Cash flow from operating activities
     Cash provided by operating activities was $3,451 million, versus $3,312 million in 2004 (2003 — $2,227 million). The increased cash flow was mainly due to higher net income and the impact of higher commodity prices on working capital partially offset by additional funding contributions to the employee pension plan and the timing of income tax payments. The $233 million gain on asset sales is a non-cash item and represented a reduction from net income in the cash from operating activities category. The cash received from asset sales is reported in cash from investing activities.
Capital and exploration expenditures
     Total capital and exploration expenditures were $1,475 million in 2005, up from $1,445 million in 2004 (2003 — $1,559 million).
     The funds were used mainly to invest in Syncrude and Cold Lake to maintain and expand production capacity, upgrade refineries to meet low-sulphur diesel requirements, improve operating efficiency and upgrade the network of Esso retail outlets. About $280 million was spent on projects related to reducing the environmental impact of its operations and improving safety, including about $240 million on the $500-million capital project to produce low-sulphur diesel.
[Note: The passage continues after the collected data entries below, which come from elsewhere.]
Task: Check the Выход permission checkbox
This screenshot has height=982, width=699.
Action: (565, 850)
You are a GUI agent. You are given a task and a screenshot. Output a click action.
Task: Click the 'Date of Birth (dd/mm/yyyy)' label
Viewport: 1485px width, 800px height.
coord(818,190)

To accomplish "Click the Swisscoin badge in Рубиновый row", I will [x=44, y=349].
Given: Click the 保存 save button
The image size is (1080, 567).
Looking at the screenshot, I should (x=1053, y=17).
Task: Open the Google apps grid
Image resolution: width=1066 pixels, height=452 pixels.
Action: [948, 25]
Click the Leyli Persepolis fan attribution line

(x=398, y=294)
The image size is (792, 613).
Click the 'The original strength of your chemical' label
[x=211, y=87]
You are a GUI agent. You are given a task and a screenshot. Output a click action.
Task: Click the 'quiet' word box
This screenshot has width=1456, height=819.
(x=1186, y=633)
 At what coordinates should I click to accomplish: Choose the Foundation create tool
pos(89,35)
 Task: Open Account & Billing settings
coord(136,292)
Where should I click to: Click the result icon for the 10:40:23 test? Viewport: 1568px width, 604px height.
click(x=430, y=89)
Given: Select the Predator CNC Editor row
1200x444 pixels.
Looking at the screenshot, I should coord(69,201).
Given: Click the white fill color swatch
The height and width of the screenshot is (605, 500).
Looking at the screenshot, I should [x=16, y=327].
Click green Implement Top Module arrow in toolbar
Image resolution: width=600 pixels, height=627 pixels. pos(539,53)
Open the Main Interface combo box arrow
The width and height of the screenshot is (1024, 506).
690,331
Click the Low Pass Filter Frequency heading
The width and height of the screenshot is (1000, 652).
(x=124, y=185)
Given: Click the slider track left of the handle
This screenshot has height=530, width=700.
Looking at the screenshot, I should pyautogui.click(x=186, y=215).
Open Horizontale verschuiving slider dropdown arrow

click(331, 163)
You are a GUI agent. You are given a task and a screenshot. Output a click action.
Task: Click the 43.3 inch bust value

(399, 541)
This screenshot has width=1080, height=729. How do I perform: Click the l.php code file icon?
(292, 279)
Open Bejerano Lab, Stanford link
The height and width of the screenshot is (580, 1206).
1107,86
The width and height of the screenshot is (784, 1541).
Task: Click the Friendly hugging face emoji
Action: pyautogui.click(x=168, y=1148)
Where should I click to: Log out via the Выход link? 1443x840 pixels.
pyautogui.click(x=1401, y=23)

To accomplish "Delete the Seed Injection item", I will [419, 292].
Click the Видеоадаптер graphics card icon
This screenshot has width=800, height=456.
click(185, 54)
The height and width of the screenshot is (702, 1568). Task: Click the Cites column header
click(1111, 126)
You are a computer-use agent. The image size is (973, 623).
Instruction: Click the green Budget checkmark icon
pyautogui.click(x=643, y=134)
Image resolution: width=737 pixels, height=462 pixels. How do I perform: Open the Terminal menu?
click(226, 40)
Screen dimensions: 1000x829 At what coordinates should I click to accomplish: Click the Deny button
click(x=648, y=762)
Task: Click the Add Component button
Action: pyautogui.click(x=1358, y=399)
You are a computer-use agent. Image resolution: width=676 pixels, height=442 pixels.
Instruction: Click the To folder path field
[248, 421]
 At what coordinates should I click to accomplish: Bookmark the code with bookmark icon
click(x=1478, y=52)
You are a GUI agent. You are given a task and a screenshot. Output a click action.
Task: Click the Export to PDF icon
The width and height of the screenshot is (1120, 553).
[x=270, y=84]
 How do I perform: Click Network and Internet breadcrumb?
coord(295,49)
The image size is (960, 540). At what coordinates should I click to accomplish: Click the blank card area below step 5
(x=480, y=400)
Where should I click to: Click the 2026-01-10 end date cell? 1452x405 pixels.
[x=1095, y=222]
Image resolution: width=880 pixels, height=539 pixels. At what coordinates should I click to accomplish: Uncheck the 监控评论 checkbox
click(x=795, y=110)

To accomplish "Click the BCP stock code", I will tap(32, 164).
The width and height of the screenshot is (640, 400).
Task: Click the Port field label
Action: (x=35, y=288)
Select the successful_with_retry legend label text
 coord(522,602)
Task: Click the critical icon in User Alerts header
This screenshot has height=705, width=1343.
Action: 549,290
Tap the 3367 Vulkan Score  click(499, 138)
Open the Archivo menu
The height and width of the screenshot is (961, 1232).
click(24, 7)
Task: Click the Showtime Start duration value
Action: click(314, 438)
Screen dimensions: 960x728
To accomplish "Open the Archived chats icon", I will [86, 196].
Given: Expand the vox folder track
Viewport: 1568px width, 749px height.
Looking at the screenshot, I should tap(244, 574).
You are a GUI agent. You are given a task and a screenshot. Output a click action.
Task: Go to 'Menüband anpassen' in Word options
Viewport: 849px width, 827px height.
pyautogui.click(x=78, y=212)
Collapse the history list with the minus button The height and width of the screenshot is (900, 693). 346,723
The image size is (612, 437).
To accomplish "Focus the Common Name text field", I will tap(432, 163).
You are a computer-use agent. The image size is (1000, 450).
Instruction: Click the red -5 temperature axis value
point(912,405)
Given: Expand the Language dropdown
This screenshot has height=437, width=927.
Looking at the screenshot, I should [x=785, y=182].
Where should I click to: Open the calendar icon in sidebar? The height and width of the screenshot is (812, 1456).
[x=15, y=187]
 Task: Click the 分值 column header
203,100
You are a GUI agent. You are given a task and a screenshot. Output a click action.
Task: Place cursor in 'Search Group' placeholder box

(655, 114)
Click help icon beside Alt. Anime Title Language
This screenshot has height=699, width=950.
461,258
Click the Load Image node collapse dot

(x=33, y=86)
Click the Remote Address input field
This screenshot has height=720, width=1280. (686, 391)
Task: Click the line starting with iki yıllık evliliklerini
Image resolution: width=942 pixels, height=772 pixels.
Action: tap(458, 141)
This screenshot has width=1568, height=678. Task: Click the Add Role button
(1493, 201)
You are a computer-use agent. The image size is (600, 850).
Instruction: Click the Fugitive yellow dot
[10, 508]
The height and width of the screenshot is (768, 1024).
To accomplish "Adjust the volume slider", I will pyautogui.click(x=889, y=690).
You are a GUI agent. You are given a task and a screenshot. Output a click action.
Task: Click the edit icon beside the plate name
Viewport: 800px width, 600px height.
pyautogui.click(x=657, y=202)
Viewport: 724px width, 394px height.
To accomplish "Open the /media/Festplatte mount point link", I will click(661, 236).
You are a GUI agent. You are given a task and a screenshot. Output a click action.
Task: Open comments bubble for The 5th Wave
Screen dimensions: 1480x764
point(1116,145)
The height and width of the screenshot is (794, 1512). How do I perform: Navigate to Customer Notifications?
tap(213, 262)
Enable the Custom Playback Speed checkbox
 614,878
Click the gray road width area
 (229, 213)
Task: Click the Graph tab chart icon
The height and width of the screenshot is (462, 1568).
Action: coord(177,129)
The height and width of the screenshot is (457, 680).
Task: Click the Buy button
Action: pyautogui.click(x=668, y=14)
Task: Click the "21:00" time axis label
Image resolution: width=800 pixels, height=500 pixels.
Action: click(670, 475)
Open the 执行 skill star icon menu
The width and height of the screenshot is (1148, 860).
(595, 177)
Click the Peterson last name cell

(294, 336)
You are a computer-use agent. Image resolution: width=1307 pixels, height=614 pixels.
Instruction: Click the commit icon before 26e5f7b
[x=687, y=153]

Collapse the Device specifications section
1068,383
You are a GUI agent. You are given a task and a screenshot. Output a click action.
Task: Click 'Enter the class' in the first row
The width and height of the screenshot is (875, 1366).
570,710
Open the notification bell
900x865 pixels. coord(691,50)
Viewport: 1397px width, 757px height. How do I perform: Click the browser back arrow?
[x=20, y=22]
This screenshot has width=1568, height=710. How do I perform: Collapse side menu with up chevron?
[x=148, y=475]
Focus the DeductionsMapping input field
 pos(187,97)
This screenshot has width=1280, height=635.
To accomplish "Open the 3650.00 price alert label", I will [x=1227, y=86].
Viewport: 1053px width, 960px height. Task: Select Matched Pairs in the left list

     The following table shows the Company’s capital and exploration expenditures for natural resources during the five years ending December 31, 2005:
                     
  2005  2004  2003  2002  2001 
  (millions of dollars) 
Exploration
 $43  $60  $57  $39  $49 
Production
  232   234   181   143   109 
Heavy oil
  662   819   769   804   588 
   
Total capital and exploration expenditures
 $937  $1,113  $1,007  $986  $746 
   
     For the natural resources segment, about 90 percent of the capital and exploration expenditures in 2005 was focused on growth opportunities. The single largest investment during the year was the Company’s share of the Syncrude expansion. Construction on the upgrader expansion portion of the Syncrude Stage 3 project was about 98 percent complete at the end of 2005 with remaining activities principally focused on mechanical completion, testing and commissioning. Completion of the project with production of higher quality synthetic crude oil is scheduled to come on stream by mid-2006. Continuing cost and labour pressures in the Fort McMurray area have resulted in the total projected cost for the Stage 3 project growing from $7.8 billion, indicated in March 2004, to $8.4 billion currently. The remainder of 2005 investment was directed to drilling at Cold Lake and conventional fields in Western Canada and advancing the Mackenzie gas project.
     In April 2005, the Company, on behalf of the Mackenzie gas project co-venturers, halted project execution activities due to insufficient progress on areas critical to the project — the finalization of benefits and access agreements, the establishment of a clear regulatory process, and appropriate fiscal terms for the project. Sufficient advances were subsequently made in these areas and, in November, the Company notified the National Energy Board of the project proponents’ readiness to proceed to public hearings on the project. Hearings began in January 2006 and are expected to continue through 2006. During 2005, initial applications for fieldwork approvals, including land-use permits and water licences, were filed with regulatory agencies and boards. Additional permit applications will be filed in 2006.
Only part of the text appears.